JOHANNESBURG - The surge in oil prices is likely to see inflation inch up, firmly shutting the door on further monetary loosening by the Reserve Bank.  

Crude oil has spiked 19 percent this year, to prices unseen since late 2014.

Brent crude rose above $77 a barrel last week, for the first time in five years.

Maarten Ackerman, the chief economist at Citadel, said last week that higher oil prices coupled with a weaker currency would result in inflation drifting higher over the next 12 months.

“The question is whether it will breach the South African Reserve Bank upper target of 6 percent, in which case the SARB is likely to hike interest rates which might dampen potential economic growth,” Ackerman.

“Fortunately, inflation is currently closer to the bottom of the South African Reserve Bank target, and as such is unlikely to breach the upper target of 6 percent - assuming the oil price remains stable and the rand remains trading below R13 to the dollar.”

The World Bank in its April Commodity Markets Outlook said oil prices were forecast to average $65 a barrel over 2018, up from an average of $53 a barrel in 2017, on strong demand from consumers and restraint by oil producers.

Africa economist at Capital Economics John Ashbourne said the recent rise in oil prices would be a headwind for South Africa.

“We estimate that the increase in oil prices will cut South Africa’s income by about 0.1 percentage points of GDP over 2018 as a whole,” Ashbourne said.

“The effect on inflation will, however, be limited by the appreciation of the rand – which has slowed the rand-terms increase in oil prices. Even so, petrol prices will rise over the remainder of the year.”

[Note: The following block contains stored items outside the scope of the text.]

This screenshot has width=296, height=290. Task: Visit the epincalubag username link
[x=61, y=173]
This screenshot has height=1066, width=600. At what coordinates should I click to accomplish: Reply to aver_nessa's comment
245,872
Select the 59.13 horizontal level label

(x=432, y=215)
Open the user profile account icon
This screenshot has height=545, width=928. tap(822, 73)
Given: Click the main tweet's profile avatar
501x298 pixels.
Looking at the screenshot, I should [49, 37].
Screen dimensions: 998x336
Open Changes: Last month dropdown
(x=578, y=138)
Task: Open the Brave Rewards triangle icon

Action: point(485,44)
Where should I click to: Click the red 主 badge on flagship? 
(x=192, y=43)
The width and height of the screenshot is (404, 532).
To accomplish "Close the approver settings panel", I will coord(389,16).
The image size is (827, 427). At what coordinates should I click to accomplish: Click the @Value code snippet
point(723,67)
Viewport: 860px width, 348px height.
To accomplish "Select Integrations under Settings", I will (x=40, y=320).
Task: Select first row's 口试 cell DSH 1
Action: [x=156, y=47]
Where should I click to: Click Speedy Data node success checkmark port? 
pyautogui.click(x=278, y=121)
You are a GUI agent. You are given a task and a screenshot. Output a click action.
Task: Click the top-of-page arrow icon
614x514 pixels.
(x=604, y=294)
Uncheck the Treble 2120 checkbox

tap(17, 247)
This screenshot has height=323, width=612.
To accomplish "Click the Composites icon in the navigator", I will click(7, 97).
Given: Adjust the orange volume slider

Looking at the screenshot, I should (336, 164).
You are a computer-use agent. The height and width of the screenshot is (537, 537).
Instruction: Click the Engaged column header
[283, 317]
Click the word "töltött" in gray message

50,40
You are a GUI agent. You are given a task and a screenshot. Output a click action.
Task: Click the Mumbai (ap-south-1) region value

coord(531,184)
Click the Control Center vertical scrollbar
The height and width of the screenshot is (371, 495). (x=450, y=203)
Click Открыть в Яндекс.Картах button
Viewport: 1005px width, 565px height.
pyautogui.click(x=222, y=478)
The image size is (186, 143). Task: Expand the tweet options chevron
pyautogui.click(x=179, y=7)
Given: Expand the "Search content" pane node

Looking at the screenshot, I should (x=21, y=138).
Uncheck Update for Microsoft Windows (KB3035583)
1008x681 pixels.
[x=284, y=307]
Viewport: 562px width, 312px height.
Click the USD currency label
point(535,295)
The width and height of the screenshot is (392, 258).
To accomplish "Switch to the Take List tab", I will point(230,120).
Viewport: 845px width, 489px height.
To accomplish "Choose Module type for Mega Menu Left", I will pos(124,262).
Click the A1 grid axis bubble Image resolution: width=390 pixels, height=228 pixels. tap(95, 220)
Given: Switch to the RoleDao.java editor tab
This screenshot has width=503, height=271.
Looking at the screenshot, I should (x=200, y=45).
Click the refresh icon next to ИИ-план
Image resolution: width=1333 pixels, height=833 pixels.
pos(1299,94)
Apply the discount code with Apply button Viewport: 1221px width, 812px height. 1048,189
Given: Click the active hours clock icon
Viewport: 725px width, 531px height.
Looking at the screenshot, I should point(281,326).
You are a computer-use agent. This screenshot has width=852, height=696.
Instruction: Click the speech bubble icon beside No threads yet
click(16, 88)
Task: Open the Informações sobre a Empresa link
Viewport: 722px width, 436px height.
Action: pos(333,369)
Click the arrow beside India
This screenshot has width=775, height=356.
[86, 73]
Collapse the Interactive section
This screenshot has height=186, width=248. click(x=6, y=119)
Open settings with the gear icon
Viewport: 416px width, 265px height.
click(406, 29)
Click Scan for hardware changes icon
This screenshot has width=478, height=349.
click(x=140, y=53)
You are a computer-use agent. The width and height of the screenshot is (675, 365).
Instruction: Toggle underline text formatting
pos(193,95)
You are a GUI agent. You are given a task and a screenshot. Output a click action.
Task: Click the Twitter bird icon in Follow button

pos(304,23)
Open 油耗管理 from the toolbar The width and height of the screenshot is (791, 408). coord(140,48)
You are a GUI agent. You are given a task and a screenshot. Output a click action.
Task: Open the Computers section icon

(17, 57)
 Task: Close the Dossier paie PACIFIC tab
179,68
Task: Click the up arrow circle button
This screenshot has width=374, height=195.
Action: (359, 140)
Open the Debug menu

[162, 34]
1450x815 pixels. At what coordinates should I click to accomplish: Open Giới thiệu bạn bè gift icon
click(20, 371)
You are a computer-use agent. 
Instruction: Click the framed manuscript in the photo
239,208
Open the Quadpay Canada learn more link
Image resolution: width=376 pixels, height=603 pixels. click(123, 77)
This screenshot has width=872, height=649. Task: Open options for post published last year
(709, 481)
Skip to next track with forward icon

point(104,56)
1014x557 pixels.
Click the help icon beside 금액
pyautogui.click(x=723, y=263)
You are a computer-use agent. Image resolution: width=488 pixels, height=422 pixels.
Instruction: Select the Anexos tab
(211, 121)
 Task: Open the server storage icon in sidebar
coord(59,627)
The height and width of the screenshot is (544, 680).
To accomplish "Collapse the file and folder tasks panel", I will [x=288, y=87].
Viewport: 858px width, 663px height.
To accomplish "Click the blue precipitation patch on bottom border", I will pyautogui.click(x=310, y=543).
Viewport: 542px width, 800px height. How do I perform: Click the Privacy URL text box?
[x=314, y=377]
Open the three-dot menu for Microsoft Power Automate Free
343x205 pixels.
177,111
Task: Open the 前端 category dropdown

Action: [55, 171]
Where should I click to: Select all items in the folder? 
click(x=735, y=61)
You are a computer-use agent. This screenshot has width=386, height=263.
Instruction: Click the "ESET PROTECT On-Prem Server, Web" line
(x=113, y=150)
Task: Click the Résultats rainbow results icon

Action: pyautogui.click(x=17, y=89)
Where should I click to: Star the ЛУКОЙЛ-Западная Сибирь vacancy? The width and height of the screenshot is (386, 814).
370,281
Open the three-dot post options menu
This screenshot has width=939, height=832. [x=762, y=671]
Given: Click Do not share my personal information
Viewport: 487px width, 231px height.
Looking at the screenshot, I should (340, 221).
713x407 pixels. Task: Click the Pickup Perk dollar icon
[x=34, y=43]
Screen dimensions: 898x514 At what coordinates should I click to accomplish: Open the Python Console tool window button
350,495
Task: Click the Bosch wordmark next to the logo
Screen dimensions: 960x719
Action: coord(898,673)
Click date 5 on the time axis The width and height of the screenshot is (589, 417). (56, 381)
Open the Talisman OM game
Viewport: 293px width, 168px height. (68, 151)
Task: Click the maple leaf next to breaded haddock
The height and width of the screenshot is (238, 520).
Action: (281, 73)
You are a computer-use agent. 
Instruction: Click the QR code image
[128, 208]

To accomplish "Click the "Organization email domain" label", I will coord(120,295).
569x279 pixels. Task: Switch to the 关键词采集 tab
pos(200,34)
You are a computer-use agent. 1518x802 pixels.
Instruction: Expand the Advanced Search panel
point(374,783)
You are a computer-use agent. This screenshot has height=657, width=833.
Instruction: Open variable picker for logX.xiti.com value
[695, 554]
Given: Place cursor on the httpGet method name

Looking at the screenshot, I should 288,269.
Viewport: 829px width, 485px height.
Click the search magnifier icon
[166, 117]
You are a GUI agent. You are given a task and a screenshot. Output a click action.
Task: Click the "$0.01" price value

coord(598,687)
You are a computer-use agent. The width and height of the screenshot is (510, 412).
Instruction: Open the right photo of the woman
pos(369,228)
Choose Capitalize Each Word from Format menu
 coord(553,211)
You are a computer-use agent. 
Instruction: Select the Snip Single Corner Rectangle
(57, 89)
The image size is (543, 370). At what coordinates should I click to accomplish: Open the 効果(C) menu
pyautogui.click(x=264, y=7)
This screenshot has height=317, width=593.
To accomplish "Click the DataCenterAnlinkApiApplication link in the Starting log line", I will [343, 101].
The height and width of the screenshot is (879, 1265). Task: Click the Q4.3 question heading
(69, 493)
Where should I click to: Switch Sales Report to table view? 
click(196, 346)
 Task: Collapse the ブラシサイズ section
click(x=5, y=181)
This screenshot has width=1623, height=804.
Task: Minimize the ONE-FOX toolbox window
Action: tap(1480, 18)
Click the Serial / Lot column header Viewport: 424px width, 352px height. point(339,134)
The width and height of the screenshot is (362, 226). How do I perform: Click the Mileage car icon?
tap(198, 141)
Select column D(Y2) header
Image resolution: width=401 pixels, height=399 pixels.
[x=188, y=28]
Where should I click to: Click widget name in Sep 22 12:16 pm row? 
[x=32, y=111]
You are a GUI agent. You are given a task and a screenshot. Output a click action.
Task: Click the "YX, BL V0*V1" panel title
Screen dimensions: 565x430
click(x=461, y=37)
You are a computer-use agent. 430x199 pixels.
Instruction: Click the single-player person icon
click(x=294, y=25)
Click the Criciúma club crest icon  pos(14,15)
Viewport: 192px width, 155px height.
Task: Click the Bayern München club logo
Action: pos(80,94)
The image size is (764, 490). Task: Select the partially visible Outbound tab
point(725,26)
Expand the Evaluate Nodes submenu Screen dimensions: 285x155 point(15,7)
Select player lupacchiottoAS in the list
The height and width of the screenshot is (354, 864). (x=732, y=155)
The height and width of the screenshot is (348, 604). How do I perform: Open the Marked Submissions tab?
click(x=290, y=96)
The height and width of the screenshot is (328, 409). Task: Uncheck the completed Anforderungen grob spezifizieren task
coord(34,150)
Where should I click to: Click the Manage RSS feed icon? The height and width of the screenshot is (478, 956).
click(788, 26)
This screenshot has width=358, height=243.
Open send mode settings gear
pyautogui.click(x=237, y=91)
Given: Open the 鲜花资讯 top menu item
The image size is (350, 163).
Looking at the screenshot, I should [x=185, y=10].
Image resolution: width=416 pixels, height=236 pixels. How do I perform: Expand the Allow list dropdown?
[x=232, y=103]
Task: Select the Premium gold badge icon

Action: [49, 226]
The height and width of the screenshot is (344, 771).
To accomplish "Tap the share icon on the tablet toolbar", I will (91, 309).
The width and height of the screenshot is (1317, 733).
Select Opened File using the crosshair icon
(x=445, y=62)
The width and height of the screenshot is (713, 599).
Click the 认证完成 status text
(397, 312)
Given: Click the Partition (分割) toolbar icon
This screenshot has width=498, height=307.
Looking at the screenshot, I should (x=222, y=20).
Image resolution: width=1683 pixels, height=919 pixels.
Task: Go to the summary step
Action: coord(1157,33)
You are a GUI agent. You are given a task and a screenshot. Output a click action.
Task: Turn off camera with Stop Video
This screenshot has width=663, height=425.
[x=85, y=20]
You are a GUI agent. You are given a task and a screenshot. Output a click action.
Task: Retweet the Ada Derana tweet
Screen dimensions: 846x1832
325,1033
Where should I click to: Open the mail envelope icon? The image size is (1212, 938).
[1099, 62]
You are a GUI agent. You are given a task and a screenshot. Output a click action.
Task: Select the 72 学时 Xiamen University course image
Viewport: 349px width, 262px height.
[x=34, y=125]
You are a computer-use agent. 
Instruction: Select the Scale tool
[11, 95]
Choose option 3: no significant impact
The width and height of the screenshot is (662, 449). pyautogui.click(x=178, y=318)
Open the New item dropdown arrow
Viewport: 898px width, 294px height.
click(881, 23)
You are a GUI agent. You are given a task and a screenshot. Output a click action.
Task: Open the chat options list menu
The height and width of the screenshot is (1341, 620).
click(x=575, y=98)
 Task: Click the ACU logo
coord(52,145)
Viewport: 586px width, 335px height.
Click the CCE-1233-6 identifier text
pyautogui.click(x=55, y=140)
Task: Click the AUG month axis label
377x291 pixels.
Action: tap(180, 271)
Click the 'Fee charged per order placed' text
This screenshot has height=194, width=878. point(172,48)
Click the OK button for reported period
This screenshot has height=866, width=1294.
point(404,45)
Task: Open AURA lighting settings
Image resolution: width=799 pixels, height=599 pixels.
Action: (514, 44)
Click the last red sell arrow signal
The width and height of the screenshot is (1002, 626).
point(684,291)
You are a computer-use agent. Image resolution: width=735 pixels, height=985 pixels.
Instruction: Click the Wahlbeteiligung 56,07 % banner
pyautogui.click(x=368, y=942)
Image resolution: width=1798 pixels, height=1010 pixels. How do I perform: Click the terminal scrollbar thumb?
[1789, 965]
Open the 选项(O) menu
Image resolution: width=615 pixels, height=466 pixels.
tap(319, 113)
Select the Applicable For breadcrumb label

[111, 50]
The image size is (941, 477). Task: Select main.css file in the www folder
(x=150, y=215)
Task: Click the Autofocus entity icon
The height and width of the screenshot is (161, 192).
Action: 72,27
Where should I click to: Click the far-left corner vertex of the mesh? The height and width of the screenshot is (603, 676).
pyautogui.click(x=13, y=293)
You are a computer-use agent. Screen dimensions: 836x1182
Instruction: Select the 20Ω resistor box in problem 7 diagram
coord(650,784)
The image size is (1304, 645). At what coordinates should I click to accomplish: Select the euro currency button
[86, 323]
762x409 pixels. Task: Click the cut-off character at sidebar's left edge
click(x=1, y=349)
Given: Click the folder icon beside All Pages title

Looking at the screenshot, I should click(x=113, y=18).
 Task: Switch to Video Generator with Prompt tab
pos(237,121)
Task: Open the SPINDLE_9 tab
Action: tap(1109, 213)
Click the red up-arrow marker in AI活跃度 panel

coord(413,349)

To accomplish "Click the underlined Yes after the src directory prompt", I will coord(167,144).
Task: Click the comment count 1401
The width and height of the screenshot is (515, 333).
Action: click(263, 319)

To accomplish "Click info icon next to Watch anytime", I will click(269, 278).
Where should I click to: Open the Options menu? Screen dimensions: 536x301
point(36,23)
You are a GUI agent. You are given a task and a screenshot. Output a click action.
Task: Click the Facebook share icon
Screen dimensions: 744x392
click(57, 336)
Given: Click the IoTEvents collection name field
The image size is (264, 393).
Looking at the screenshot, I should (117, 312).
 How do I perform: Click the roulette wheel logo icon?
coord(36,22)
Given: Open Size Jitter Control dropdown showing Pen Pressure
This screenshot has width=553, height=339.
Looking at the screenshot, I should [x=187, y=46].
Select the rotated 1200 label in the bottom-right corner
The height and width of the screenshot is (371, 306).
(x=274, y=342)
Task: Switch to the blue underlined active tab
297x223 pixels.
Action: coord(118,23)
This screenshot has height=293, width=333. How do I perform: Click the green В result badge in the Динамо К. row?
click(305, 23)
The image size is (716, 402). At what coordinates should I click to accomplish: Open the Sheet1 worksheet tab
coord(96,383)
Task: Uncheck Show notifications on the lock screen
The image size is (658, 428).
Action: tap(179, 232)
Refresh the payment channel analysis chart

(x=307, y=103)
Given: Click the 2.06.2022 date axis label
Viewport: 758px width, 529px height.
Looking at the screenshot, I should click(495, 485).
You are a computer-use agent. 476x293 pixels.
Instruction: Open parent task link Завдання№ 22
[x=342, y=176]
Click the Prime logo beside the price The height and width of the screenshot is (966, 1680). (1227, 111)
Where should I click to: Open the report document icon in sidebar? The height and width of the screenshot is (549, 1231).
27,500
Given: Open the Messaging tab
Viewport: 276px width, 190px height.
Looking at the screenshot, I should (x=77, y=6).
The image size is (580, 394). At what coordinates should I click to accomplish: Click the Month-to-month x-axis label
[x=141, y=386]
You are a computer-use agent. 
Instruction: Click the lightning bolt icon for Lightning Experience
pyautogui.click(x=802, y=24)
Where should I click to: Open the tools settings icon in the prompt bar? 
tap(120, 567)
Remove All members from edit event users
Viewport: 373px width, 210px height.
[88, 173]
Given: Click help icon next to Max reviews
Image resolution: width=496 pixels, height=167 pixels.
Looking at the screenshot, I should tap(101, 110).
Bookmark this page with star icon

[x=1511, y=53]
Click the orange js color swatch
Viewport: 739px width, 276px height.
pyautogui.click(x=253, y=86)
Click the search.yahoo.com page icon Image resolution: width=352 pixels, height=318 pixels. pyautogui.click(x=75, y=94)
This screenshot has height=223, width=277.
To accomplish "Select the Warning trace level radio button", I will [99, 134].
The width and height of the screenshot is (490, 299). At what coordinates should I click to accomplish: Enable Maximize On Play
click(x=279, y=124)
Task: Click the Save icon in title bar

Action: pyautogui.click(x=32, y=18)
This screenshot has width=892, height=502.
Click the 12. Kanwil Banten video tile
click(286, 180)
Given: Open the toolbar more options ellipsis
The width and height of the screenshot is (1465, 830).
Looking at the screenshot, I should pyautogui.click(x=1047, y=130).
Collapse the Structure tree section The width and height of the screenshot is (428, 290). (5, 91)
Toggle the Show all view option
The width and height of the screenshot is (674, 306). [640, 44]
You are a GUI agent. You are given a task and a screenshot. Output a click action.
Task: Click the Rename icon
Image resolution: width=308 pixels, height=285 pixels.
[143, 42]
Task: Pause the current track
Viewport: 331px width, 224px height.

Recent inflation developments have been generally favourably with headline consumer price index (CPI) inflation moderated to 3.8 percent in March, its lowest level since early 2011. 

Lesetja Kganyago, the governor of the SA Reserve Bank (SARB), said  last week that a combination of base effects and tax increases including the VAT4 and fuel levy increases was expected to confirm that the most recent reading was the low point of the current inflation cycle.

“Additional risks to many emerging-market assets stem from the recent rise in oil prices and international trade tensions. The recent increases were underpinned by Organization of the Petroleum Exporting Countries(OPEC’s) resolve to continue restraining supply in order to support prices,” Kganyago said.

The SARB’s most recent forecast was for inflation to average 4.9 percent this year, and 5.2 percent and 5.1 percent in the next two years, respectively.

Lara Hodes, an economist at Investec, said higher import costs generally lead to inflationary pressures as producers and retailers tend to pass on the additional costs to the consumer.

“Higher oil prices have a negative effect on oil-importing countries like SA, leading to a rise in the cost of production due to increased fuel costs,” Hodes said.